L’interdiction de la double fiction de notification et de retrait de l’opposition
ATF 146 IV 30 | TF, 21.11.19, 6B_801/2019*
La participation d’un prévenu à la procédure d’opposition devant le Ministère public n’implique pas encore qu’il ait conscience d’une convocation ultérieure par le juge de première instance et des conséquences d’un défaut à une telle audience. Par conséquent, s’il ne va pas rechercher le recommandé contenant la citation à comparaître devant le juge de première instance, on ne peut pas déduire de son absence à l’audience qu’il retire son opposition.
Faits
Après avoir fait opposition à une ordonnance pénale rendue à son encontre, un prévenu se présente à une audience au Ministère public. Le mandat de comparution y relatif prévoit que « si l’opposant, sans excuse, fait défaut à une audition malgré une citation, son opposition est réputée retirée ». Lors de cette audience, la Procureure l’avise du maintien de l’ordonnance pénale et de la transmission du dossier de la cause au Tribunal de police en vue des débats. Le Tribunal de police adresse deux mandats de comparution successifs au prévenu par plis recommandés, lesquels lui sont retournés avec la mention « non réclamé ». Il constate alors le retrait de l’opposition. Le prévenu fait recours au Tribunal cantonal, puis au Tribunal fédéral.
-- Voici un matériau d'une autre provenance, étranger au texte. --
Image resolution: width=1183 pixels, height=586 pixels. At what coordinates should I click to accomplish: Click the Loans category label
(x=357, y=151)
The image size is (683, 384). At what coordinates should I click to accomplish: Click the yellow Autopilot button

Le Tribunal fédéral doit se prononcer sur les conditions d’application de l’art. 356 al. 4 CPP qui prévoit que si l’opposant fait défaut aux débats devant le Tribunal de première instance sans être excusé et sans se faire représenter, son opposition est réputée retirée.
Droit
Selon la jurisprudence fédérale, la fiction de retrait de l’opposition à une ordonnance pénale pour défaut de comparution devant le Ministère public, malgré une citation (art. 355 al. 2 CPP) ne peut découler de la fiction légale de notification de la citation à comparaître (art. 85 al. 4 let. a CPP). Cette double fiction est incompatible avec la garantie constitutionnelle de l’accès au juge s’agissant des ordonnances pénales (art. 29a Cst et 6§1 CEDH). En effet, le retrait de l’opposition que la loi rattache au défaut non excusé suppose que le prévenu soit conscient des conséquences de son manquement et qu’il renonce à ses droits en toute connaissance de cause (ATF 140 IV 158). Dans l’ATF 142 IV 158 (résumé in LawInside.ch/237/), le Tribunal fédéral a précisé que la jurisprudence relative à l’art. 355 al. 2 CPP vaut également sous l’angle de l’art. 356 al. 4 CPP, dans la mesure où il s’agit de normes correspondantes.
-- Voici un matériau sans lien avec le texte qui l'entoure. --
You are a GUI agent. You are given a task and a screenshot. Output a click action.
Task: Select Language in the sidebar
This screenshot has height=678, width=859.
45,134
En l’espèce, la cour cantonale a considéré que la phase de la saisine du Tribunal de première instance (art. 356 CPP) pouvait faire l’objet d’une appréciation différente de celle se déroulant devant le Ministère public (art. 355 CPP), dès lors que l’opposant se savait partie à une procédure pénale. Dans la mesure où il avait lui-même admis avoir activement participé à la procédure devant le Ministère public et n’ignorait pas que son opposition l’amènerait devant le Tribunal de police, il devait, selon elle, s’attendre à recevoir un acte judiciaire et donc prendre des dispositions pour relever son courrier.
Le Tribunal fédéral rejette cette approche et considère que, par son raisonnement, la cour cantonale admet précisément une double fiction interdite (fiction de notification et fiction de retrait de l’opposition), s’écartant expressément de la jurisprudence publiée en la matière. Il retient que la mention contenue dans le mandat de comparution à l’audience devant le Ministère public ne permet pas de retenir que le prévenu avait effectivement connaissance de la citation à comparaître devant le juge de première instance ainsi que des conséquences d’un défaut à cette audience-ci. En outre, si lors de l’audience devant le Ministère public, la Procureure a informé le prévenu qu’elle maintenait son ordonnance et allait transmettre le dossier au tribunal, elle n’a toutefois pas précisé qu’il y serait alors convoqué ni ne l’a informé des conséquences d’un défaut. Faute de pouvoir établir une connaissance effective de la convocation et des conséquences d’un défaut, on ne saurait retenir que le prévenu aurait renoncé à ses droits en connaissance de cause. Au contraire, en formant opposition à l’ordonnance pénale et en se rendant à l’audition devant le Ministère public, celui-ci a manifesté son intention d’être jugé par un tribunal. Le Tribunal fédéral admet donc le recours.
Note
Dans cet arrêt, le Tribunal fédéral confirme la jurisprudence publiée en matière de fiction de retrait de l’opposition.
Il soulève également que la mention dans l’ATF 142 IV 158 cons. 3.5 (résumé in LawInside.ch/237/) selon laquelle la citation à comparaître devrait être envoyée une seconde fois lorsque la première vient en retour avec la mention « non réclamé » n’a aucune portée s’agissant de l’interdiction de la double fiction. En effet, un second envoi de la citation à comparaître ne permet pas de passer outre le principe selon lequel les fictions de notification et de retrait de l’opposition ne peuvent s’appliquer à l’opposant dont on ne peut établir qu’il avait une connaissance effective de la convocation et des conséquences d’un défaut à l’audience en cause.